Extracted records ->
/---
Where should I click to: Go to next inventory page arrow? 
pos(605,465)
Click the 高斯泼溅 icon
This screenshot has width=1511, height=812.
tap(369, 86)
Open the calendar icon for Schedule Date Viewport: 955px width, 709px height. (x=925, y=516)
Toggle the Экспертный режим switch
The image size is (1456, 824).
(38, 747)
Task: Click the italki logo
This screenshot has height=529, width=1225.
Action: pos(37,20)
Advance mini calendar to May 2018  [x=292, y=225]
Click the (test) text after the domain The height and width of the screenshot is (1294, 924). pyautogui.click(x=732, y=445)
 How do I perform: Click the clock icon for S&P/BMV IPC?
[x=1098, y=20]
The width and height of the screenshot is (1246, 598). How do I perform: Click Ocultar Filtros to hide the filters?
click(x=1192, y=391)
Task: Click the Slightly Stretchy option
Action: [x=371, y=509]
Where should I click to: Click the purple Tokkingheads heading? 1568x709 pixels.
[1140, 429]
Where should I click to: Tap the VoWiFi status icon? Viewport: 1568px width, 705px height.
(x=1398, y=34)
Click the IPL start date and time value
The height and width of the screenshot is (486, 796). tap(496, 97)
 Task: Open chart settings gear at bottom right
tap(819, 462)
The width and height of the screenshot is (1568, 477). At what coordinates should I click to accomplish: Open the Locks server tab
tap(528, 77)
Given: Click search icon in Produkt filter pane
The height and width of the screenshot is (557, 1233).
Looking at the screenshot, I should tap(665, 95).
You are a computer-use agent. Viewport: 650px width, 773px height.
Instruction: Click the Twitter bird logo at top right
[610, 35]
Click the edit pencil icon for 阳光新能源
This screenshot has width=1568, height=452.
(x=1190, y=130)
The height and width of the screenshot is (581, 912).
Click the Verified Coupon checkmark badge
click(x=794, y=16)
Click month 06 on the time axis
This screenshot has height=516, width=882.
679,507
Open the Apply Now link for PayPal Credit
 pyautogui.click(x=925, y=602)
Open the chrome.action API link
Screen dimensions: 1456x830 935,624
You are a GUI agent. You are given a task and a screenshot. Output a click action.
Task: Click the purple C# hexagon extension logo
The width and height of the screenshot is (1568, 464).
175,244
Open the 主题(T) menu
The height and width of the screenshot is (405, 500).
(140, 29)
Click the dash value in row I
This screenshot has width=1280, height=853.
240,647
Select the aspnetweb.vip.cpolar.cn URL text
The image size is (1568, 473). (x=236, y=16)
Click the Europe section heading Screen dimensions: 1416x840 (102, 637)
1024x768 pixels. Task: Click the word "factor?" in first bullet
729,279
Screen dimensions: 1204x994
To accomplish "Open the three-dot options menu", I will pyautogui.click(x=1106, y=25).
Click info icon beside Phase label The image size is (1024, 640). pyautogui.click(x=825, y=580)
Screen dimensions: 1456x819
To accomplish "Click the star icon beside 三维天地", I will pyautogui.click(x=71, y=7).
\---
WHAT YOU WILL DO ->
Using the records above as the source, restate each line verbatim.

ANSWER TO THIS TASK ->
Where should I click to: Go to next inventory page arrow? 
pos(605,465)
Click the 高斯泼溅 icon
This screenshot has width=1511, height=812.
tap(369, 86)
Open the calendar icon for Schedule Date Viewport: 955px width, 709px height. (x=925, y=516)
Toggle the Экспертный режим switch
The image size is (1456, 824).
(38, 747)
Task: Click the italki logo
This screenshot has height=529, width=1225.
Action: pos(37,20)
Advance mini calendar to May 2018  [x=292, y=225]
Click the (test) text after the domain The height and width of the screenshot is (1294, 924). pyautogui.click(x=732, y=445)
 How do I perform: Click the clock icon for S&P/BMV IPC?
[x=1098, y=20]
The width and height of the screenshot is (1246, 598). How do I perform: Click Ocultar Filtros to hide the filters?
click(x=1192, y=391)
Task: Click the Slightly Stretchy option
Action: [x=371, y=509]
Where should I click to: Click the purple Tokkingheads heading? 1568x709 pixels.
[1140, 429]
Where should I click to: Tap the VoWiFi status icon? Viewport: 1568px width, 705px height.
(x=1398, y=34)
Click the IPL start date and time value
The height and width of the screenshot is (486, 796). tap(496, 97)
 Task: Open chart settings gear at bottom right
tap(819, 462)
The width and height of the screenshot is (1568, 477). At what coordinates should I click to accomplish: Open the Locks server tab
tap(528, 77)
Given: Click search icon in Produkt filter pane
The height and width of the screenshot is (557, 1233).
Looking at the screenshot, I should tap(665, 95).
You are a computer-use agent. Viewport: 650px width, 773px height.
Instruction: Click the Twitter bird logo at top right
[610, 35]
Click the edit pencil icon for 阳光新能源
This screenshot has width=1568, height=452.
(x=1190, y=130)
The height and width of the screenshot is (581, 912).
Click the Verified Coupon checkmark badge
click(x=794, y=16)
Click month 06 on the time axis
This screenshot has height=516, width=882.
679,507
Open the Apply Now link for PayPal Credit
 pyautogui.click(x=925, y=602)
Open the chrome.action API link
Screen dimensions: 1456x830 935,624
You are a GUI agent. You are given a task and a screenshot. Output a click action.
Task: Click the purple C# hexagon extension logo
The width and height of the screenshot is (1568, 464).
175,244
Open the 主题(T) menu
The height and width of the screenshot is (405, 500).
(140, 29)
Click the dash value in row I
This screenshot has width=1280, height=853.
240,647
Select the aspnetweb.vip.cpolar.cn URL text
The image size is (1568, 473). (x=236, y=16)
Click the Europe section heading Screen dimensions: 1416x840 (102, 637)
1024x768 pixels. Task: Click the word "factor?" in first bullet
729,279
Screen dimensions: 1204x994
To accomplish "Open the three-dot options menu", I will pyautogui.click(x=1106, y=25).
Click info icon beside Phase label The image size is (1024, 640). pyautogui.click(x=825, y=580)
Screen dimensions: 1456x819
To accomplish "Click the star icon beside 三维天地", I will pyautogui.click(x=71, y=7).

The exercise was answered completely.